Soybeans (Glycine max L.) and soy products are rich in protein and isoflavones. There is a lot of discussion on the availability of isoflavones to the human and animal body. In order for a human body to absorb the isoflavones the isoflavone glucosides (e.g. daidzin, genistin, and glycitin) need to be hydrolyzed to aglycones (e.g. daidzein, genistein, and glycitein). In the human or animal body intestinal bacteria are important in isoflavone hydrolysis.
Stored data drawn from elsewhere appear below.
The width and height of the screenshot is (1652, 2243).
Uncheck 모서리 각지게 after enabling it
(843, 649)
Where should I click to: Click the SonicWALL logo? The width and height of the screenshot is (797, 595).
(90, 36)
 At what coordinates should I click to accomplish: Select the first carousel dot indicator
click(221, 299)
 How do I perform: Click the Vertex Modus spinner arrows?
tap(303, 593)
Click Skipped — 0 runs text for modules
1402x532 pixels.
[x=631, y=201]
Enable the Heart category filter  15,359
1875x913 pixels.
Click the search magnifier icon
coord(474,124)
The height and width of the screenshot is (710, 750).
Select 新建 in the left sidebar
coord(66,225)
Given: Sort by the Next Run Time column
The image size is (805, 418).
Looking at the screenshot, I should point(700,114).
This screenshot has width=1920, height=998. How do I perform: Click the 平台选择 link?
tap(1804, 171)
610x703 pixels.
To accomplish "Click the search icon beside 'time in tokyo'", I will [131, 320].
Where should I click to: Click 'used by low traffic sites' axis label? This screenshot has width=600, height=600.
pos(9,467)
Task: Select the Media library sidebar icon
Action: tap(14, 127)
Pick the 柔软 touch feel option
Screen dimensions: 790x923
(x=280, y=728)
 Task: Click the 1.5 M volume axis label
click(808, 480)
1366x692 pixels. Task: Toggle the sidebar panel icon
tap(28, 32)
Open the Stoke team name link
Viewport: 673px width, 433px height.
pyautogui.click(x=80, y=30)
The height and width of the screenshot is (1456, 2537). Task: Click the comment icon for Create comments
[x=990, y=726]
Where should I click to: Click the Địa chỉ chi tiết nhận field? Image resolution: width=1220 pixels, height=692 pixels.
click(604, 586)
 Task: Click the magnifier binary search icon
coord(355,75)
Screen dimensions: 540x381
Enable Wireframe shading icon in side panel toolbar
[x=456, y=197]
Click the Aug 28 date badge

Chun et al. (2007) working from previous research on bio-availability of isoflavones, designed an interesting study. Chun et al. (2007) were particularly interested in four specific lactic acid bacteria (Lactobacillus paraplantarum KM, Enterococcus durans KH, Streptococcus salivarius HM, and Weissela confusa JY) and how efficient these bacteria hydrolyzed isoflavone glucosides to aglycones. The authors isolated the four lactic acid bacteria from humans. The isolated bacteria were started to get a cell count of 106 to 107 CFU/ml. Starting with the same cell populations ruled out any discrepancies in hydrolysis due to varying populations of the four bacteria. The four individual bacteria were added to four batches of identical soymilk and fermentation was allowed to take place for 12 h at 37°C. Samples were taken every three hours samples to monitor the fermentation progress. The authors took data on acid production (indication of fermentation), bacteria cell number, and isoflavone content. Isoflavones were identified and quantified by HPLC.

Chun et al. (2007) found that the initial pH of the soymilk (pH=6.3) dropped quickly within the first six hours to pH=4.6. Soymilk with the L. paraplantarum KM strain showed the lowest pH (pH=4.1) after 12 h. These data showed that fermentation took place relatively quickly.

The isoflavone profile changed over time during fermentation. Chun’s et al. (2007) research showed that, in general, isoflavones in the glucoside form changed to isoflavones in the aglycone form—e.g. daidzin changed to daidzein. In the soymilk with L. paraplantarum KM this change in isoflavone profile occurred already after 6 h. (Chun et al., 2007). For example, for soymilk with L. paraplantarum KM daidzin content from 353.9 µmol/100g to 31.9 µmol/100g after 12 h of fermentation, while the daidzein content increased from 87.1 to 517.0 µmol/100g. Genistin and glycitin and their aglycones showed similar trends after 12 h fermentation with L. paraplantarum K. Taken together, these data suggest that fermentation of soymilk with specific lactic acid bacteria might make isoflavones more available to the human and animal body by converting them efficiently in the aglycone form.

Chun et al. (2007) conclude that bacteria strain L. paraplantarum KM shows promise in the fermentation of soymilk due to its high capacity in isoflavone conversion, high growth rate and rapid fermentation.

Reference:
Chun, J., G.M. Kim, K.W. Lee, I. D. Choi, G-H. Kwon, J-Y. Park, S-J Jeong, J-S Kim, and J. H. Kim. 2007. Conversion of isoflavone glucosides to aglycones in soymilk by fermentation with lactic acid bacteria. Journal of Food Science. 72:M39-M44.